High-performance flexible thermoelectric generators with tunable in-plane and out-of-plane architectures

Although thermoelectric generators (TEGs) based on organic/inorganic composite films have made great achievements in recent years, rational design of flexible TEGs with tunable in-plane or out-of-plane architecture still remains a great challenge. Herein, flexible films of poly(3,4-ethylenedioxythiophene):poly(styrenesulfonate)/single-walled carbon nanotube (PEDOT:PSS/SWCNT) composite with an optimized power factor of 97 ± 2.4 μW m−1 K−2 are prepared by a facile solution mixing, followed by vacuum filtration and sequential solvents post-treatment.
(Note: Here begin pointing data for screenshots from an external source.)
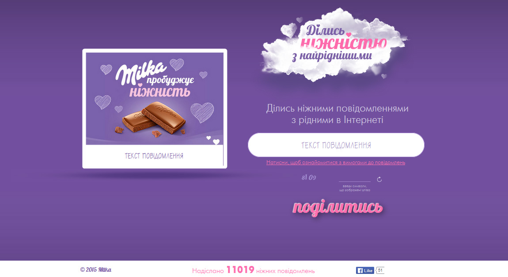Refresh the captcha with the circular arrow icon
Viewport: 508px width, 277px height.
click(379, 179)
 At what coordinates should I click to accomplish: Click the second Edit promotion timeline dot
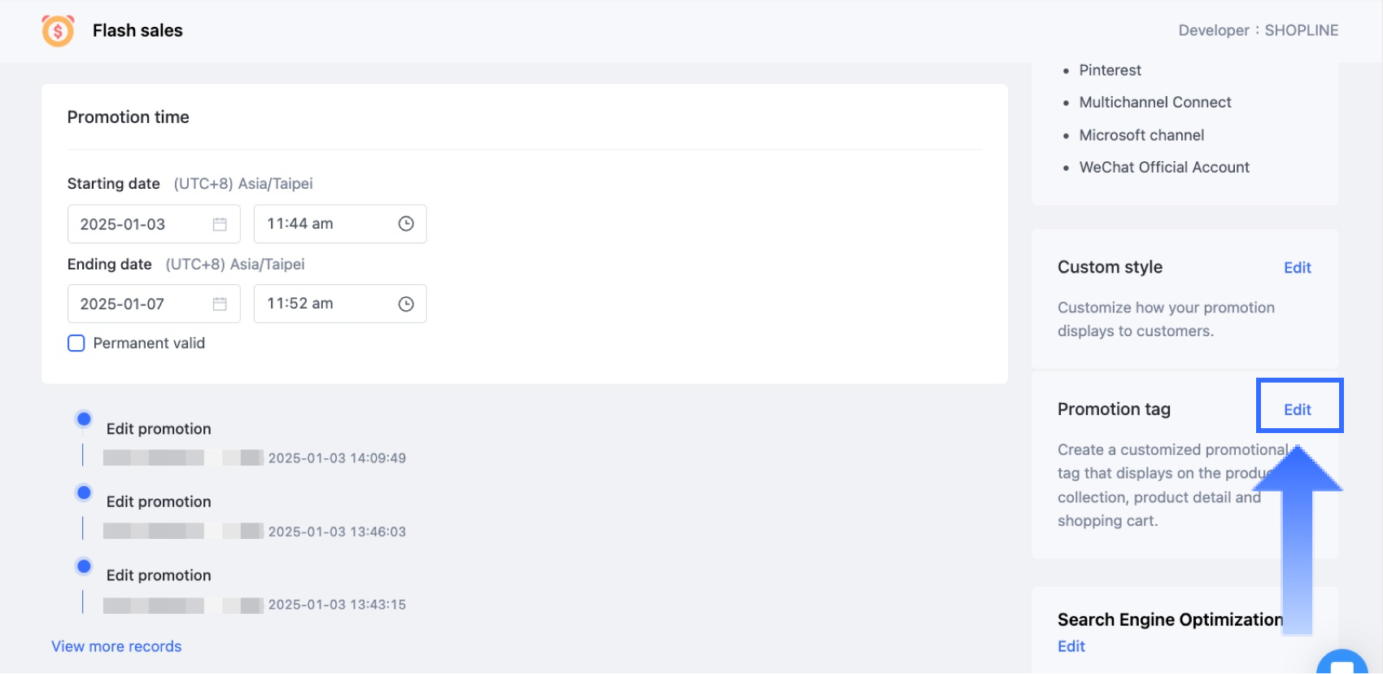pyautogui.click(x=84, y=492)
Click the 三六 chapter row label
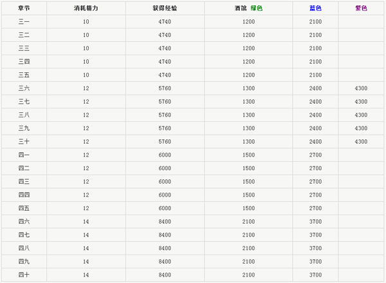The height and width of the screenshot is (283, 386). pyautogui.click(x=24, y=88)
The effects of geometric parameters of thermoelectric (TE) legs on the generator output performance were investigated. Subsequently, the designed TEG prototypes, assembled in a "back-to-back" pattern with 5 or 10 p-n couples (TEG-5pn or TEG-10pn), can effectively utilize both in-plane and cross-plane temperature gradients. The out-of-plane TEG-10pn exhibits a higher output power density (337.4 μW cm−2 or 0.069 μW cm−2 K−2 at temperature difference of 70 K). Furthermore, the designed TEGs displayed versatile applications, efficiently achieving heat-to-electricity conversion by harvesting both in-plane and cross-plane temperature gradients induced by hot water in a cylindrical beaker, human body, or a hot plate. This work provides a convenient and practical strategy for the development of film-based TEGs, considering device architecture design, packing density and the geometric parameters of the TE legs.